Treatment-associated TP53 DNA-binding domain missense mutations in the pathogenesis of secondary gliosarcoma

Abstract

Background: Gliosarcoma is a rare variant of glioblastoma (GBM) that exhibits frequent mutations in TP53 and can develop in a secondary fashion after chemoradiation of a primary GBM. Whether temozolomide (TMZ)-induced mutagenesis of the TP53 DNA-binding domain (DBD) can drive the pathogenesis of gliosarcoma is unclear.

Methods: We identified a case of a primary GBM that rapidly progressed into secondary gliosarcoma shortly after chemoradiation was initiated. Bulk tumor was collected and gliomasphere cultures derived from both the pre- and post-treatment tumors. We performed targeted DNA sequencing and transcriptome analyses of the specimens to understand their phylogenetic relationship and identify differentially expressed gene pathways. Gliomaspheres from the primary GBM were treated with TMZ and then analyzed to compare patterns of mutagenesis in vivo and ex vivo.

Results: The pre- and post-treatment tumors shared EGFR, CDKN2A, and PTEN mutations, but only the secondary gliosarcoma exhibited TP53 DBD missense mutations. Two mutations, R110C, and R175H, were identified, each in distinct clones. Both were base transitions characteristic of TMZ mutagenesis. Gene expression analysis identified increased JAK-STAT signaling in the gliosarcoma, together with reduced expression of microRNAs known to regulate epithelial-mesenchymal transition. Ex vivo treatment of the GBM spheres with TMZ generated numerous variants in cancer driver genes, including TP53 and CDH1, which were mutated in the post-treatment tumor.

Conclusions: TMZ-induced TP53 gain-of-function mutations can have a driving role in secondary gliosarcoma pathogenesis. Analysis of variants identified in ex vivo TMZ-treated gliomaspheres may have utility in predicting GBM evolutionary trajectories in vivo during standard chemoradiation.

Keywords: TP53 mutation; glioblastoma; gliosarcoma; mutagenesis; temozolomide.

Figure 1. Radiographic and immunohistochemical characterization of GBM1 and SGS1

(A) Preoperative and serial postoperative axial T1 contrast-enhanced brain MRIs. (B) Stains of GBM1 demonstrating astrocytic morphology of tumor cells on H&E, p53 positive staining of 5% of tumor cells, amplification of EGFR on in situ hybridization (ISH), and positive staining for the astrocytic marker GFAP. (C) Stains of SGS1 demonstrating spindle cell morphology on H&E, p53 positive staining of 30% of tumor cells, lack of EGFR amplification on ISH, and positive reticulin staining of sarcoma-like tumor regions. Scale bars 100μm.

Figure 2. Targeted DNA sequencing reveals relationship between GBM1 and SGS1

(A) SNVs common and private to each of the bulk specimens and derived cultures obtained from GBM1 and SGS1 were used to construct a phylogenetic tree. GBM1 specimens are denoted in red and SGS1 specimens are denoted in blue. Dashed boxes indicate cultured specimens from bulk tissues, which are denoted by solid boxes. (B) Sanger chromatograms of five single cell-derived colonies from SGS1 sector B sequenced at TP53 exons 4 (left) and 5 (right). Colonies 9, 15 and 21 exhibit the R175H (CGC>CAC) but not the R110C (CCG>CTG) mutation.

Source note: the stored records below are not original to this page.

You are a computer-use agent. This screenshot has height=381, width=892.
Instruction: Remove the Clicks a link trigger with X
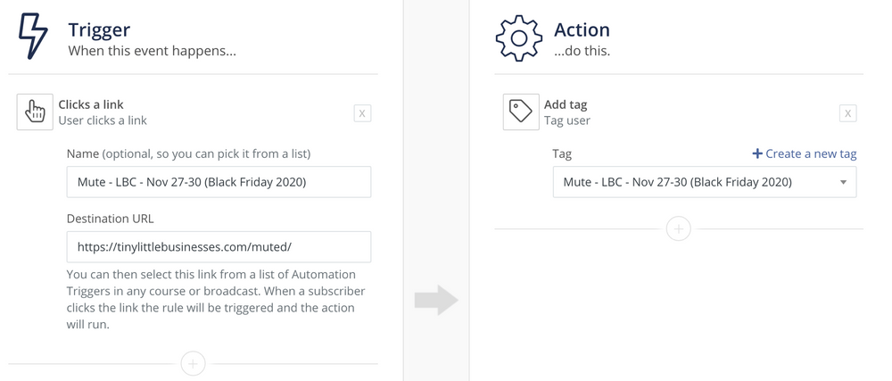(x=362, y=113)
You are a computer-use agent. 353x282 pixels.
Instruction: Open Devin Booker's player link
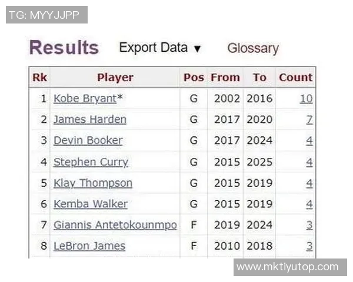point(88,141)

Figure 3. Growth rate and chemoresistance of GBM1 and SGS1 gliomaspheres

(A) Gliomasphere cultures were serially passaged and cumulative PDL was plotted against time. (B) Phase contrast micrographs at 4x (top) and 10x (bottom) magnification. (C) Neurofilament expression by immunofluorescence (20x). Normalized cell viability (D) and interpolated TMZ IC50 values (E) from three independent experiments comparing GBM1 and SGS1 gliomaspheres. Expression of γH2AX and β-actin control in gliomaspheres by immunoblot at the indicated number of hours after exposure to TMZ 10 μg/ml for 24 hours (F) or 2 Gy ionizing radiation (G). (H) Immunoblot for MGMT expression in gliomaspheres. A=cultured normal human astrocytes, G1=GBM1, S1=SGS1, S2=SGS2.

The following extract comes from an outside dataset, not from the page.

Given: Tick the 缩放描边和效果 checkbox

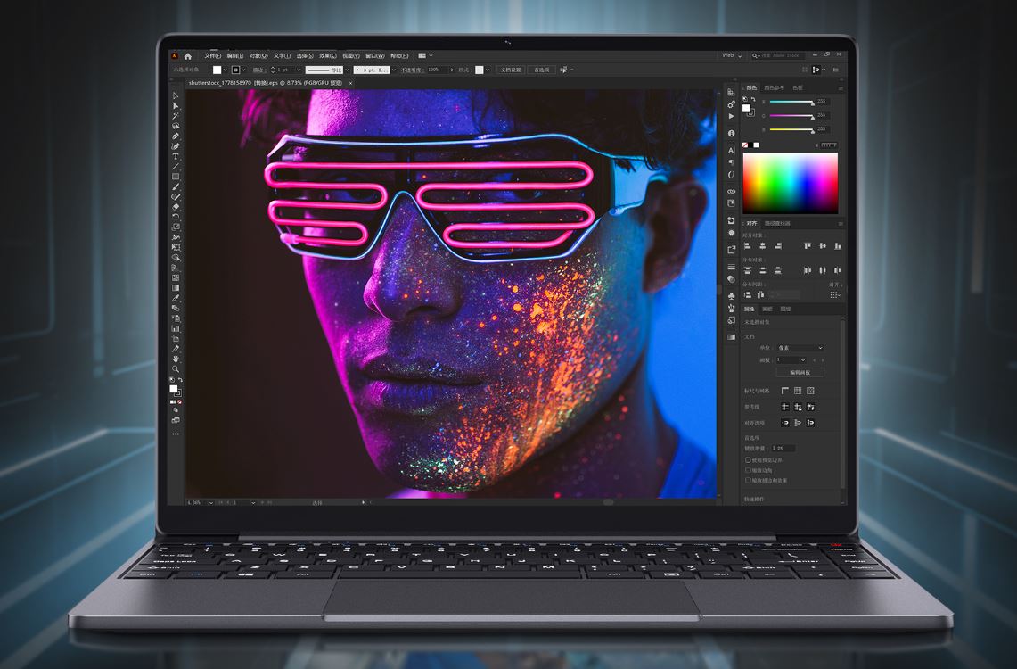Looking at the screenshot, I should click(748, 480).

Figure 4. Comparative transcriptome analysis

(A) GBM molecular subtype gene set enrichment scores on bulk tumor and gliomasphere samples. B=bulk, S=gliomasphere. (B) Volcano plot indicating significance and fold-change of expression level of 84 transcription factors in two gliosarcomas compared to GBM1. Y-axis is -log (p-value). (C) IC50 values of temozolomide and ruxolitinib for the gliomasphere lines indicated (p-value<0.0001 for interaction of drug and gliomasphere line by 2-way ANOVA). Each bar represents a biological replicate. Error bars are standard error.